If your business operates in Brazil, Latin America, or serves a Spanish-speaking audience in the United States, the relevant question is not whether you will need to comply with AI regulatory frameworks — it is whether you will be ready when that compliance is mandatory, and at the same time whether your business appears when a potential customer asks ChatGPT or Perplexity who is the best in your category.

MerchandisePROS offers AI Search Optimization (AEO) — the specific service that makes your business appear when ChatGPT, Perplexity, Claude, and Google AI Overviews answer questions relevant to your industry. This includes structured data implementation, question-and-answer content, authority signals, and llms.txt configuration — exactly the elements that make a business visible to AI and resilient to regulatory frameworks that demand transparency.

Check My AI Visibility Free Consultation

Frequently Asked Questions

What is Brazil's Bill 2338/2023?

Bill 2338/2023 is Brazil's comprehensive artificial intelligence regulatory framework. According to the AI Act Resource Centre, the Brazilian Senate approved the bill on December 10, 2024. It establishes a risk-based system that prohibits excessive-risk AI systems and imposes strict requirements on high-risk systems. As of the AI Act Resource Centre's reporting, the bill was awaiting a Chamber of Deputies vote before presidential signature.

What are the penalties under Brazil's AI regulation?

According to the AI Act Resource Centre, penalties under Brazil's Bill 2338/2023 can reach up to BRL 50 million or 2% of the company's total turnover. This dual structure ensures that fines are proportional to the size of the violating organization.

How does Brazil's AI law relate to the LGPD?

Bill 2338/2023 is explicitly designed to align with Brazil's existing General Data Protection Law (LGPD). The AI Act Resource Centre notes that the framework aligns with LGPD privacy protections, creating a coherent regulatory ecosystem. Businesses already compliant with the LGPD have a structural advantage in adapting to the new AI regulation requirements.

Can businesses use copyrighted material to train AI models in Brazil?

Yes, under specific conditions. According to the AI Act Resource Centre, Brazil's Bill 2338/2023 permits the use of copyrighted material for AI model training if that material was obtained for non-profit purposes. Commercial companies training proprietary models will need to verify the conditions under which their training datasets were obtained.

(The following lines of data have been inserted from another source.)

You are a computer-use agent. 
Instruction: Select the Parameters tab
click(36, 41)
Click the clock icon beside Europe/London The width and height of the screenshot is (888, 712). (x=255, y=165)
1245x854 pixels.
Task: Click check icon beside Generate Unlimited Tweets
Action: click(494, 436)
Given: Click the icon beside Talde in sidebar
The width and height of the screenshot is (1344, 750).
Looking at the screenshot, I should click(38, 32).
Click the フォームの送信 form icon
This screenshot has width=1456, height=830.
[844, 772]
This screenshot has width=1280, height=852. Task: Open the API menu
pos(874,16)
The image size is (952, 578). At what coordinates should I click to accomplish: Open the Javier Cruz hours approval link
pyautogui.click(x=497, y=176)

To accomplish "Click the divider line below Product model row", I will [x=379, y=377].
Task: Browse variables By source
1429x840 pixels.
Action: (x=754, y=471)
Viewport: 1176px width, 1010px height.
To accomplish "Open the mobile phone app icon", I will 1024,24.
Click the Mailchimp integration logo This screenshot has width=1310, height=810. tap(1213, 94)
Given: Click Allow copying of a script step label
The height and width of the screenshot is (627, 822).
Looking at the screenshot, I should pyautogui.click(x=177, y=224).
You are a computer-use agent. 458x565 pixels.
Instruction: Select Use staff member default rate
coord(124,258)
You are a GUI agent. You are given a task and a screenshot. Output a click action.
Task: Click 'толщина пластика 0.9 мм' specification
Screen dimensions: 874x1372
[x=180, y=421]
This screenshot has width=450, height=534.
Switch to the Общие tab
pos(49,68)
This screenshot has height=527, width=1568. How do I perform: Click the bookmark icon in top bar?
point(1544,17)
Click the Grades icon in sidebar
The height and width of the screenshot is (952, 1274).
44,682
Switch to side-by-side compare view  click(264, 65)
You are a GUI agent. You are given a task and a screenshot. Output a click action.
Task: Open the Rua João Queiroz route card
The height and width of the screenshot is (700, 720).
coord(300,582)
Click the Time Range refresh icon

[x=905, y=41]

What does Brazil's AI regulation mean for businesses operating in Latin America?

Brazil is Latin America's largest economy and its AI regulatory framework has potential to influence the broader region. Businesses operating in Brazil will need to assess whether their AI systems fall into high-risk or excessive-risk categories, implement transparency mechanisms, and prepare to comply with a new supervisory authority that the bill proposes to create. Preparing now, while the bill is still in legislative process, is a strategic advantage.